China, naturalisation and Norman Bethune: could footballers be among a select group of foreigners beloved by Chinese?
- Canadian doctor, who is still revered in China, has been mentioned since ‘first non-Chinese’ player gained citizenship
- World Cup 2002 coach Bora Milutinovic is held in high esteem – will Marcello Lippi join him?
It’s not often that a man with no notable sporting connection who died almost 80 years ago is relevant to the sports pages, but that’s the case this week.
Norman Bethune, was a Canadian, a doctor and a communist. He had been a surgeon on the front line of the Spanish Civil War and then took his services to China, where he served under the Eighth Route Army in the Sino-Japanese War.
It was there where Bethune would die in 1939 in Hebei, aged 49. The doctor was in China for less than two years but his fame has lived on.
“A man who is of value to the people,” wrote Mao Zedong of a man he met only once in the essay that detailed Bethune’s last months.
It’s fair to say that Bethune has been valued by the people ever since.
Mao’s tribute became required reading for schoolchildren in the 1960s and he still features in primary school textbooks.
Bethune remains one of the few non-Chinese to have statues in China built in their honour, while medical schools and military medals bear his name.
He is one of a select few Westerners who are widely revered in the country, along with fellow doctor George Hatem and journalist Edgar Snow. These are foreigners of value.
So it is little wonder that Bethune’s name is one that has been mentioned when people discuss China’s growing naturalisation of foreign footballers.
Putting aside what that might actually look like, Delgado’s certainly is an interesting case.
It has been widely reported that he has no Chinese ancestry, at least not in two generations as Fifa’s rules require regarding eligibility to represent a country.
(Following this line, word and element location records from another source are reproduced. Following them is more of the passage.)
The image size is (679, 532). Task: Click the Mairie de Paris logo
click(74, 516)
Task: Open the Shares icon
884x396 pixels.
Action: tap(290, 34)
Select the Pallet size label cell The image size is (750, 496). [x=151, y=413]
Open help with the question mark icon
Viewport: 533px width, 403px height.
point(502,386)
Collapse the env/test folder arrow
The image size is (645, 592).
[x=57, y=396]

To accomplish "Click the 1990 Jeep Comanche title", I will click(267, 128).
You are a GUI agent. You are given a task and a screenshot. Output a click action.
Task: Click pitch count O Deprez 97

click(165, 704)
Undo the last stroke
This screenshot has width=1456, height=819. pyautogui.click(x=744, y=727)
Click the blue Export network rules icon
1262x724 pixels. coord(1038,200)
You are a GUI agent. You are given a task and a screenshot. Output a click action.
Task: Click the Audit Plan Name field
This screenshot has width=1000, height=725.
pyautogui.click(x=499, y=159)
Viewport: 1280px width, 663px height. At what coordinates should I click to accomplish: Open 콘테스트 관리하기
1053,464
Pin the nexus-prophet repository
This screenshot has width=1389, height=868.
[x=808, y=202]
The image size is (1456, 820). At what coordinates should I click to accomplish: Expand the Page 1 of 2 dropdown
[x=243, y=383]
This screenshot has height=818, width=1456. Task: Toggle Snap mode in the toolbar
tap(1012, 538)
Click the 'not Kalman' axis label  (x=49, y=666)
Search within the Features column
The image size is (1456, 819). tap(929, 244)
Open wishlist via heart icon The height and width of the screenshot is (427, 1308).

Nor has he lived in China for five years, thereby fulfilling Fifa’s residency requirements.
All of the players naturalised before Delgado have been eligible through their ancestry, while the others whose potential naturalisation has been discussed have played for Chinese clubs long enough to qualify as residents.
However, after finalising the paperwork, he is a Chinese citizen and has the ID card to prove it. His move, some say, is driven by his love of China.
In five years he will be eligible to play for the national team, although it might be a bit early for such talk. We don’t know much about him as a footballer, after all. The 22-year-old’s career consists of fewer than 60 appearances in the Portuguese second tier.
He played with the second team of Lisbon giants Sporting but that is not the biggest name among his past clubs – that honour goes to Inter Milan. The pedigree is there but that’s no guarantee of a future at club level, let alone as an international.
Some see his naturalisation as potentially opening the floodgates for others to follow. Delgado offers Shandong manager Li Xiaopeng the option to play him as both a domestic player and as the local under-23 that needs to feature in every game.
That could be construed as a clever way to improve your squad within the rules or a move that takes football away from a Chinese-born footballer. It would be both were every club to follow suit.
China has always had a soft spot for foreigners who have a soft spot for China. Delgado might prove to be another of those.
Serbian coach Bora Milutinovic is rightly held in lofty esteem as the only coach to take the country to the World Cup. Marcello Lippi will join him if he can match that feat.
It almost sounds like the plot for a film.
One of the early introducers of football to China – Fifa’s declaration that the Chinese invented the game notwithstanding – is already the subject of a film.
Not that Chariots of Fire makes much mention of Eric Liddell’s time teaching football in Tianjin, the city where he was born to Scottish-Christian missionaries and later made his home.
The Paris Olympics gold medallist returned to China and went on to coach their football team at the 1936 Olympics where they lost 2-0 to Great Britain.
Liddell died in 1945 as a prisoner of the Japanese, aged 43, after living a life that was deserving of a statue or two. Who knows, one day China’s naturalised footballers might warrant a statue of their own?